Insects, such as termites, are key decomposers of dead wood and plant litter, enabling their nutrients to be recycled. Many insects are parasitic and their consumption of other insect species controls their populations.
Animals, including people, eat insects making them an essential part of the food chain. They are a rich source of protein, vitamins and minerals.
Why is KI important?
Of all agricultural regions in South Australia, Kangaroo Island has the highest percentage of native vegetation. This vegetation is an important refuge for insects, including rare species such as the large eastern bronze azure butterfly and species now extinct elsewhere, for example, the green carpenter bee.

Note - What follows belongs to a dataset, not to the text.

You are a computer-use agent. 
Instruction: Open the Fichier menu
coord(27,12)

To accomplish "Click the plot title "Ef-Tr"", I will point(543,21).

New species like the enigma moth are still being discovered on KI. This moth is the only surviving member of a new primitive moth family and is of global scientific importance.
Insect populations are decreasing around the world. By clearing native vegetation the amount of habitat available to insects has diminished. The use of pesticides in agriculture and home gardens and the spread of alien species and diseases have destroyed wild insects too.
You can help insects by:
- Planting native trees, shrubs and flowers in your backyard for insect food and habitat.
- Incorporating organic matter into your garden soil to benefit useful insects.
- Avoiding the use of bug zappers and insect sprays which also destroy beneficial insects.
- Reducing the use of pesticides and buying organic produce and materials.
- Minimising native vegetation clearance, including fallen branches and logs, to save insect habitat.